Abstract Recent experimental and clinical data demonstrate that regulatory T cells (Tregs) are recruited to the tumor site where they can suppress tumor-specific immunity. Increasing evidence indicates that Treg recruitment to the tumor is mediated by the production of chemokine CCL22, a ligand of chemokine receptor CCR4, by tumor cells and tumor resident macrophages. Therefore, blocking Treg migration and function through CCL22/CCR4 axis may have therapeutic value in cancer treatment. With a mouse model bearing CCL22-secreting ovarian xenograft and tumor-specific T cells, we assessed the therapeutic effect of human anti-CCR4 antibody mAb2-3 to block or modulate immunological axes involved in tumor immune evasion.

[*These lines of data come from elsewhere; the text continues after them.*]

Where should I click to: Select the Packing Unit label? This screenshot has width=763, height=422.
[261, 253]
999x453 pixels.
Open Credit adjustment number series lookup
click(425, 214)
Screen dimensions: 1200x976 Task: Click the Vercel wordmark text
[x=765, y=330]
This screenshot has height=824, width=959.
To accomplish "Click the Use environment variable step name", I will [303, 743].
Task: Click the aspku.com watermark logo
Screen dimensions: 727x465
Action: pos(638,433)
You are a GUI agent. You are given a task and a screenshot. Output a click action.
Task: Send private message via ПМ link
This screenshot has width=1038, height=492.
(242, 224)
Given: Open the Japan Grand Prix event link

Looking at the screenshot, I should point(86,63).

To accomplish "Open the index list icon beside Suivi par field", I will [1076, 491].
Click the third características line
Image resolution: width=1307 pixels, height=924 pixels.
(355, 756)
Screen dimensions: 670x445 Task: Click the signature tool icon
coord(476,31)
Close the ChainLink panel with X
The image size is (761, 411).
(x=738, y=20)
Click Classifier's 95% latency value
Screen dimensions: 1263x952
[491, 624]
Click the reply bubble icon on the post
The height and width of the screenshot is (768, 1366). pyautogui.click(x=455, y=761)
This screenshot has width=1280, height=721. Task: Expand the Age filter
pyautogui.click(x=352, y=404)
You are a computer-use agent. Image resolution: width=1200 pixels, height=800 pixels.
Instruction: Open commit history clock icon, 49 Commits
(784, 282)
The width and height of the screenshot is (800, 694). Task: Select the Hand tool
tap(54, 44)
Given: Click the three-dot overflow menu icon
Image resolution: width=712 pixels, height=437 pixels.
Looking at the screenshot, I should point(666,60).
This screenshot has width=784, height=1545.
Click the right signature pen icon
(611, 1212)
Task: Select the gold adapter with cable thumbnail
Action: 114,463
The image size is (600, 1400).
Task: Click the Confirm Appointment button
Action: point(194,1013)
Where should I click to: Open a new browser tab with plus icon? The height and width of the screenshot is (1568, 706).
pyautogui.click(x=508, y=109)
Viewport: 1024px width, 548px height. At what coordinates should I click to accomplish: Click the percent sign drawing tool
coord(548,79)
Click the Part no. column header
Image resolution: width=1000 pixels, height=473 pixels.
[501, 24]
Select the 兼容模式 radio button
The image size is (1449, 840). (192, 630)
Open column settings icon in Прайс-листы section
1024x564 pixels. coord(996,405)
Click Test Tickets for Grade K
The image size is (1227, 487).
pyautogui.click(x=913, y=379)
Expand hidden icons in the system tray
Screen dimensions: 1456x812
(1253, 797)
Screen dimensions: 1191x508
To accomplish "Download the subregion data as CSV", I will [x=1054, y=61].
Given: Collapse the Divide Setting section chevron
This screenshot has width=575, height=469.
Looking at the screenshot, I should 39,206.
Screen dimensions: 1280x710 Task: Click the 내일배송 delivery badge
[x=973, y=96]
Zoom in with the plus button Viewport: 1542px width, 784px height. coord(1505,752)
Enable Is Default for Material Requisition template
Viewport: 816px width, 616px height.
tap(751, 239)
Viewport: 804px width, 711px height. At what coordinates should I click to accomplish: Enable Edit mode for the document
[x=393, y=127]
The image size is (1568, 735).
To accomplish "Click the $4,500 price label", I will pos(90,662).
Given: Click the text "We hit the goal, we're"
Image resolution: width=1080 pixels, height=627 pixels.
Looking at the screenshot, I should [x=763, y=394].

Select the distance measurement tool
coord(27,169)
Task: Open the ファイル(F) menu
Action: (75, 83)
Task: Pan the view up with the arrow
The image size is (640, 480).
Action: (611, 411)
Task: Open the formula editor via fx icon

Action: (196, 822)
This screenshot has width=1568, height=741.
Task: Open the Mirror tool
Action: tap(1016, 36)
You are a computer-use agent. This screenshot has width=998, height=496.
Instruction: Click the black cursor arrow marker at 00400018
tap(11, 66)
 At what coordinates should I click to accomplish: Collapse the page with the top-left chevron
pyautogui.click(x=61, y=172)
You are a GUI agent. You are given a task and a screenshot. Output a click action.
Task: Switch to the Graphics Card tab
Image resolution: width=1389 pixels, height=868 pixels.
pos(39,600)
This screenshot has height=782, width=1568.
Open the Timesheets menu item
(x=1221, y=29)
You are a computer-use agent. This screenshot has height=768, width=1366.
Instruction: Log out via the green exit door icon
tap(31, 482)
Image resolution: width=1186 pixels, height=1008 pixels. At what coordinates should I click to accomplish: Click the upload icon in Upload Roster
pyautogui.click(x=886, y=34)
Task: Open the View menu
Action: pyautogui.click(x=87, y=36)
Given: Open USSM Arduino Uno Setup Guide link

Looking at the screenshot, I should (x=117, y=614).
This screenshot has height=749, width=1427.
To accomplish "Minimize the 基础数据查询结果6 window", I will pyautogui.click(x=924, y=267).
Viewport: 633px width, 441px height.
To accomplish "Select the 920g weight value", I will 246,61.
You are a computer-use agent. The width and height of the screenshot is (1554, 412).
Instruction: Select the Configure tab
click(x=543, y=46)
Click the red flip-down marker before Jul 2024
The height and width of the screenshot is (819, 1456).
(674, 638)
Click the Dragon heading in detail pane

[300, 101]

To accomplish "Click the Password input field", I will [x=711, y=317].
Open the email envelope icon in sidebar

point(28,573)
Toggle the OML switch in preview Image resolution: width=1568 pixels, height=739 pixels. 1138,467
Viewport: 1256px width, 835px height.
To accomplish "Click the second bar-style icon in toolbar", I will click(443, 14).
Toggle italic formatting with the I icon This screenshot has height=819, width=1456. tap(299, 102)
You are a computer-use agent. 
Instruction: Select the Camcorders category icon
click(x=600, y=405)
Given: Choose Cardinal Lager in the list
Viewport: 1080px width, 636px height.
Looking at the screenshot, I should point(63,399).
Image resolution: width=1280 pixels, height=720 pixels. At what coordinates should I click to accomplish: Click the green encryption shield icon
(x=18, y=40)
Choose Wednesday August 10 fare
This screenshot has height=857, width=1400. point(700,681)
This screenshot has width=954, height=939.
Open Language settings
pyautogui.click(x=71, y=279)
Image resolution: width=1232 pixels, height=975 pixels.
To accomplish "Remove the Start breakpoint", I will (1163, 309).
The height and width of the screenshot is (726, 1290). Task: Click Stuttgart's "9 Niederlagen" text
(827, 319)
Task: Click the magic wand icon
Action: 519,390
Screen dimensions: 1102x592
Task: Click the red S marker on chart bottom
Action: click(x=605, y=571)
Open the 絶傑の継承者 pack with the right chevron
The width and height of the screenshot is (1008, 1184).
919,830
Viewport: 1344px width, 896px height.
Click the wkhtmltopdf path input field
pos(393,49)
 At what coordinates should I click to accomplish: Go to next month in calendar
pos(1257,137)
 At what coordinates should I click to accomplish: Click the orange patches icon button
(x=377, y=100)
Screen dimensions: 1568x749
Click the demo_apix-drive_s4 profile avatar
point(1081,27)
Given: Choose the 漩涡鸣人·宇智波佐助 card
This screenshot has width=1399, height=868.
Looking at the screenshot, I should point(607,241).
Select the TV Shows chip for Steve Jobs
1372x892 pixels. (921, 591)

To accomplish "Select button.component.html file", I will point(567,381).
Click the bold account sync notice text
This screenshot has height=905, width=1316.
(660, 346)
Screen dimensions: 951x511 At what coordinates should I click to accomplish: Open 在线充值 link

CCR4 expression was demonstrated at a high level on functional CD4+CD25+ Tregs and T cell proliferation was restored by removal of CCR4+ Tregs in vitro. In vivo examinations showed isotyping of mAb2-3 had marked effects on its mode of action: mAb2-3 IgG1 results in Treg depletion whereas IgG4 blocks in vivo chemotactic migration to CCL22-secreting ovarian cancer (OVC) cells without Treg depletion. The mAb2-3-treated mice bearing OVC xenograft and tumor-primed T cells showed the ability to inhibit Treg recruitment and resulted in potent anti-tumor immunity. The results revealed that depletion of Tregs and blockade of Treg recruitment through mAb2-3 IgG1 and IgG4, respectively, could reverse Treg suppression and improve cellular immunity against tumors.